OpenBSD will just tell you that maintaining an LTS release is not one of their goals and if that's what you need you'll be better served by running another OS.
I don't understand why this has 29 points and no comments. What's so amazing about this?
Discussion threads about performance?
I just like the reference to 10G ethernet. It can't become normal soon enough.
I imagine a near future where TCP/IP stacks, and device drivers are interchangeable between operating systems. In Linux, NDISWrapper [1] enables to use Windows drivers in Linux but it's a wrapper (with all due respect to this project).

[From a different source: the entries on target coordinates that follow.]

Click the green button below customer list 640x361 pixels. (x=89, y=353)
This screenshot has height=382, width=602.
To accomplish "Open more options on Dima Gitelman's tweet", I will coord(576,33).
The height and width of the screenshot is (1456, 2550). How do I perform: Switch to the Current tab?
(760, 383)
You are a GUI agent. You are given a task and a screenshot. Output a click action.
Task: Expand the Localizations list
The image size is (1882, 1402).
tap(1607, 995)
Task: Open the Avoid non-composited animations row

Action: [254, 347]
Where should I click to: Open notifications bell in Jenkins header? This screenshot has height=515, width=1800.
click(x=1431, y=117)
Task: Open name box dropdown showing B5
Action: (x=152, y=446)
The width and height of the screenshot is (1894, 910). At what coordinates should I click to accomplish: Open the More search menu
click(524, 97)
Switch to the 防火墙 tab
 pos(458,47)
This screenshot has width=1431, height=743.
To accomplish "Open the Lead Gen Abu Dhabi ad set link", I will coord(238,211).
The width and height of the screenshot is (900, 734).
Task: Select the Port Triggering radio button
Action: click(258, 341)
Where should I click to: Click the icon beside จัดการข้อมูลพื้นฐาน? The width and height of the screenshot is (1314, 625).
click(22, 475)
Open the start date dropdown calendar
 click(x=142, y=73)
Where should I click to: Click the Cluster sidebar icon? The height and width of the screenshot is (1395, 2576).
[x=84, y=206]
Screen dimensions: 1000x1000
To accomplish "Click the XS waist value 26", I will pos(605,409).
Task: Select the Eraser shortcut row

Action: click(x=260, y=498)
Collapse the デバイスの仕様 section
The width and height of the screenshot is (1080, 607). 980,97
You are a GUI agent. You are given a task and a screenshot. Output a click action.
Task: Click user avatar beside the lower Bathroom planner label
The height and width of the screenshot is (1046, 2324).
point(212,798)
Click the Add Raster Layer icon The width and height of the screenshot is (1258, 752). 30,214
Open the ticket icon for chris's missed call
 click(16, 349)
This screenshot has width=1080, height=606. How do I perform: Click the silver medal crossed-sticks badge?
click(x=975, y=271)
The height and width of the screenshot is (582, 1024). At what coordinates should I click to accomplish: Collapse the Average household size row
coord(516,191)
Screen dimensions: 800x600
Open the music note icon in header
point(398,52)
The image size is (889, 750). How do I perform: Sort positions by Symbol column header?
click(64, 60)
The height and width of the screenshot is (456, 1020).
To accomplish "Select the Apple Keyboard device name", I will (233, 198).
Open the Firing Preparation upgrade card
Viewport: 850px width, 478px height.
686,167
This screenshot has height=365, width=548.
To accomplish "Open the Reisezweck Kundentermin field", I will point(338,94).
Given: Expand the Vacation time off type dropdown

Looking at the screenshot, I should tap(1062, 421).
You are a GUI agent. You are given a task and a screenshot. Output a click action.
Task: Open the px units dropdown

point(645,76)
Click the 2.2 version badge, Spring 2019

[1] https://en.wikipedia.org/wiki/NDISwrapper
Microsoft started out with BSD's TCP/IP stack, but dropped it for their own (back in Windows 3.5 apparently - https://news.ycombinator.com/item?id=41495551)
Adam Barr, formerly with Microsoft, goes into some detail about it here: https://web.archive.org/web/20051114154320/http://www.kuro5h...
Sorta, but only with ancient windows XP drivers. It was a useful stopgap of it's era but linux networking drivers have more than caught up in the meantime.
You mean like DPDK?
I'd think something like Rump Kernel's is a closer analogue: https://en.wikipedia.org/wiki/Rump_kernel
Just more navel-gazing from UTCC. I still don't understand why all of these submissions get upvoted so often. 10G performance just really isn't that interesting anymore, maybe around 2005 when it was the new kid on the block. If they were talking about squeezing firewall performance out of a box with a couple of 200g or 400g adapters and on run-of-the-mill CPUs and no offloading or something like Netflix publishes with their BSD work, I'd be more interested.
It reads a bit like someone LARP'ing a sysadmin. Perhaps they're students or something.
Nah, Chris is definitely a real sysadmin and his blog has been pretty popular in this space for a long time.